Exercise directions: A verbatim copy of the records below, pictures omitted, is the task.

*** Block opens ***

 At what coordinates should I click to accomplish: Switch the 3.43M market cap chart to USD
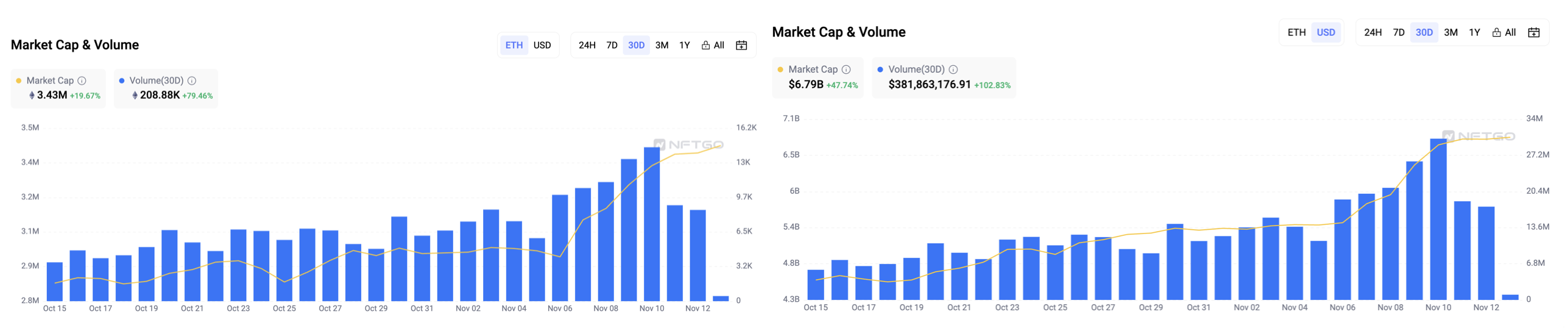tap(542, 45)
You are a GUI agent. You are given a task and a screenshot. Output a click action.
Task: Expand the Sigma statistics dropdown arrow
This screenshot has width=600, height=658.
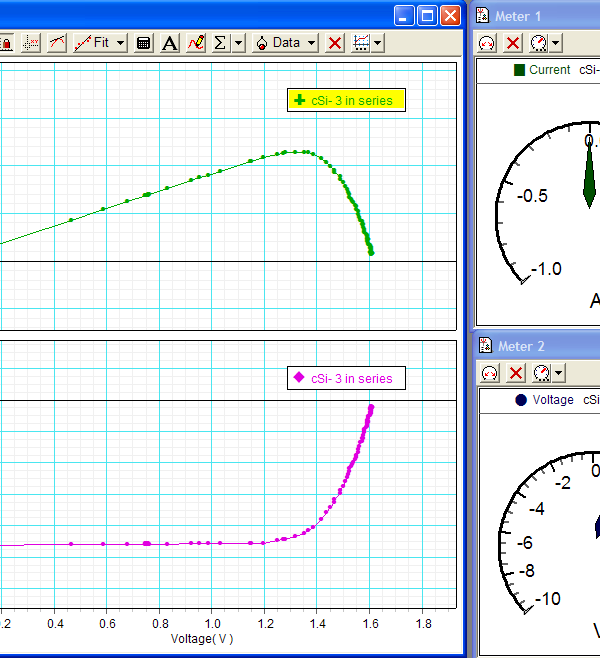coord(238,43)
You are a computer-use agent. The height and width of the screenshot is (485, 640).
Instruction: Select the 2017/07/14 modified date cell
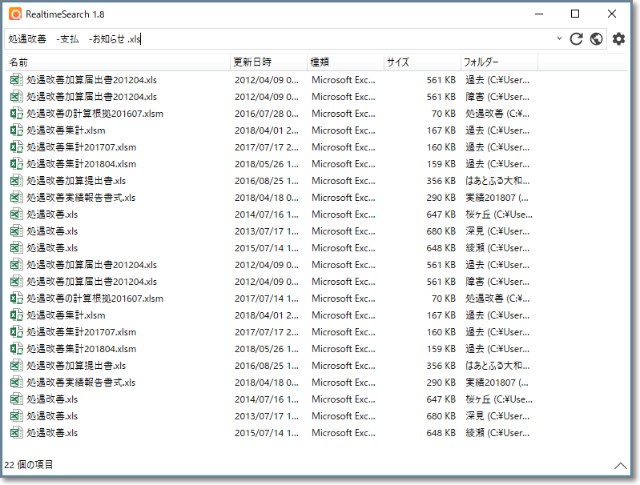click(266, 298)
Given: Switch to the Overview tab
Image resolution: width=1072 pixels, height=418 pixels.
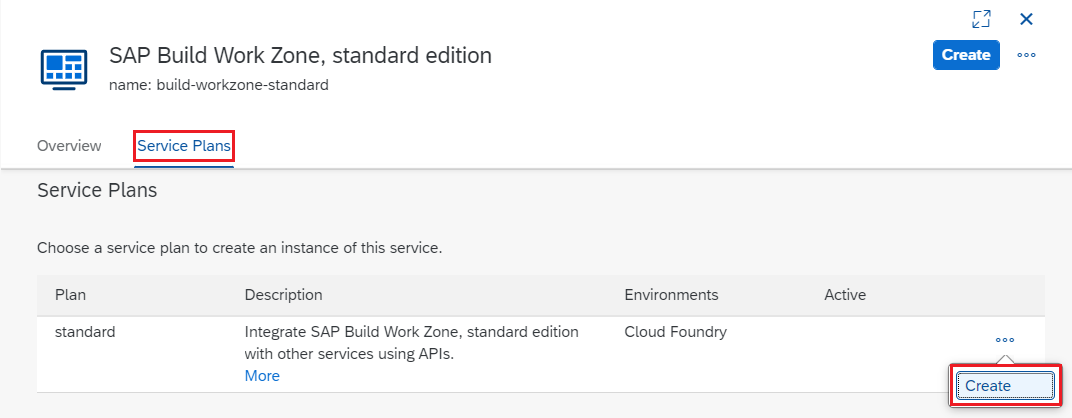Looking at the screenshot, I should coord(69,146).
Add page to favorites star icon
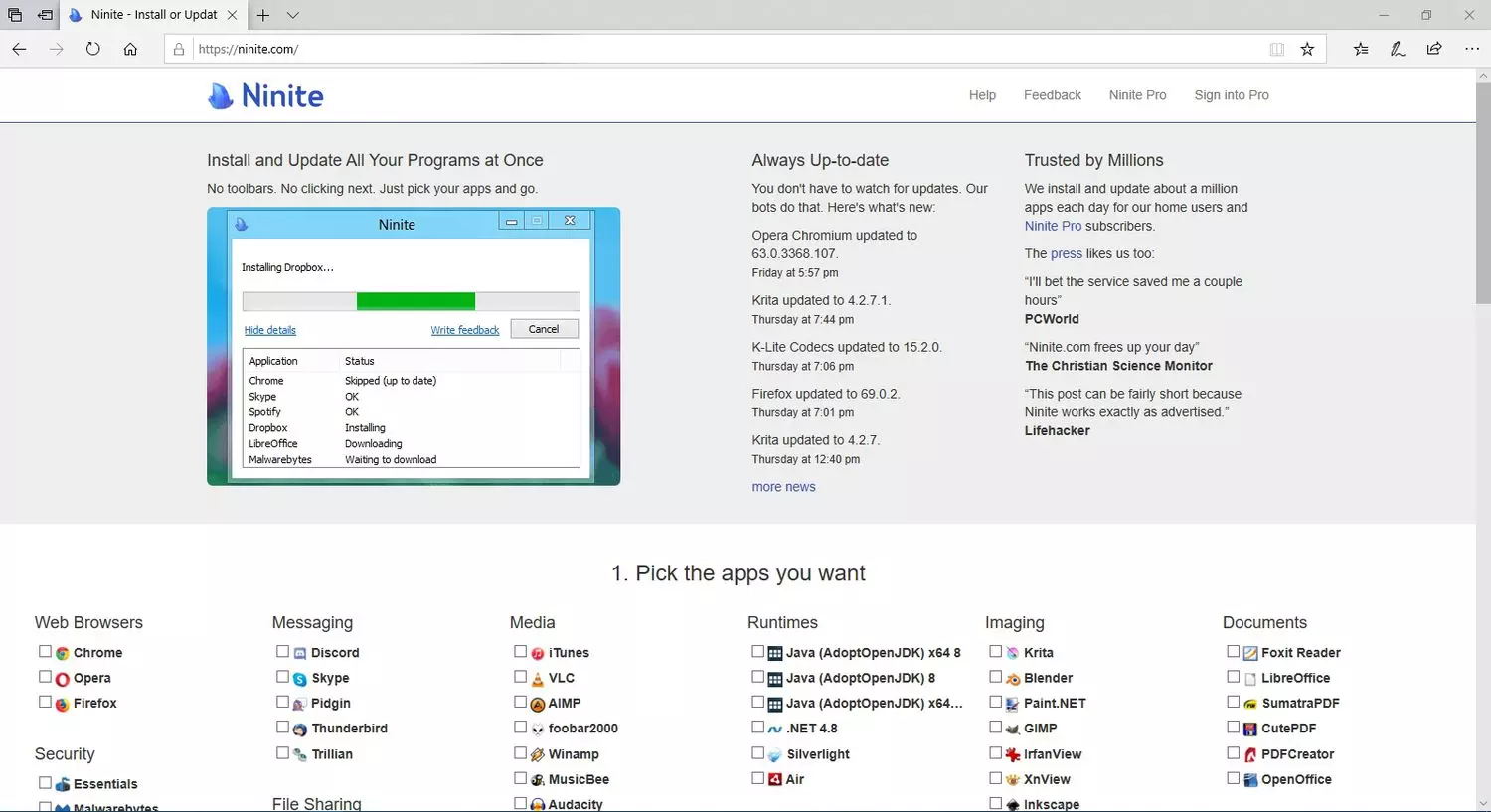The height and width of the screenshot is (812, 1491). point(1307,49)
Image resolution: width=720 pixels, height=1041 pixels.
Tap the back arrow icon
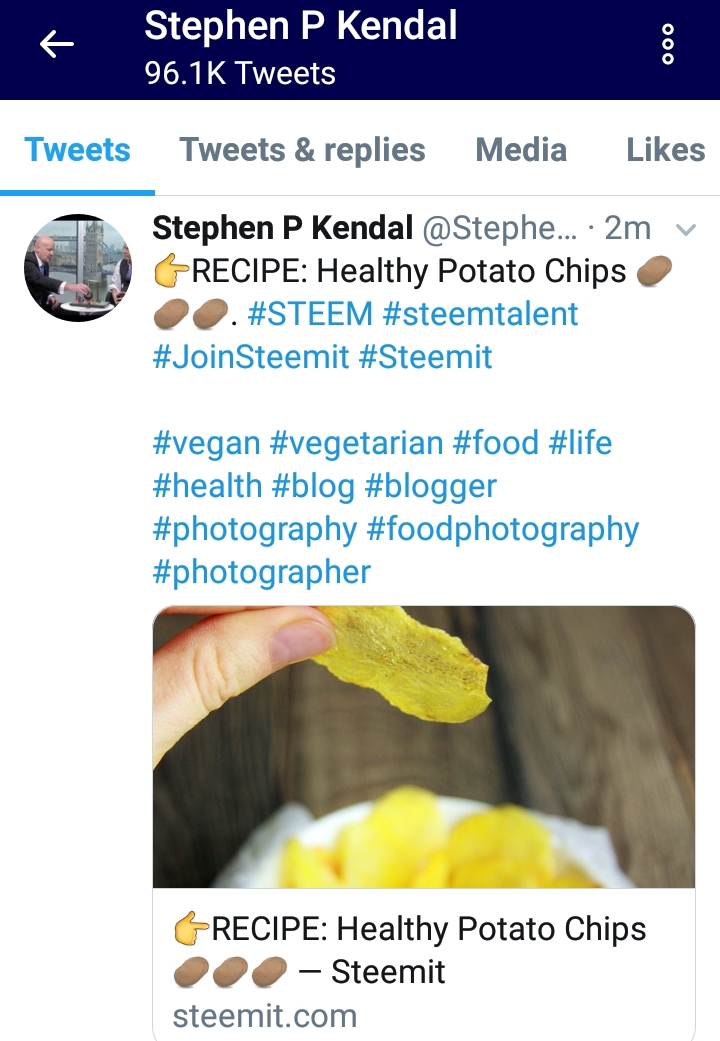[x=57, y=45]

*** Block closes ***

Reply to the task:
 At what coordinates should I click to accomplish: Switch the 3.43M market cap chart to USD
tap(542, 45)
You are a GUI agent. You are given a task and a screenshot. Output a click action.
Task: Expand the Sigma statistics dropdown arrow
This screenshot has width=600, height=658.
coord(238,43)
You are a computer-use agent. The height and width of the screenshot is (485, 640).
Instruction: Select the 2017/07/14 modified date cell
click(266, 298)
Given: Switch to the Overview tab
Image resolution: width=1072 pixels, height=418 pixels.
Looking at the screenshot, I should coord(69,146).
Add page to favorites star icon
The height and width of the screenshot is (812, 1491). point(1307,49)
Image resolution: width=720 pixels, height=1041 pixels.
Tap the back arrow icon
[x=57, y=45]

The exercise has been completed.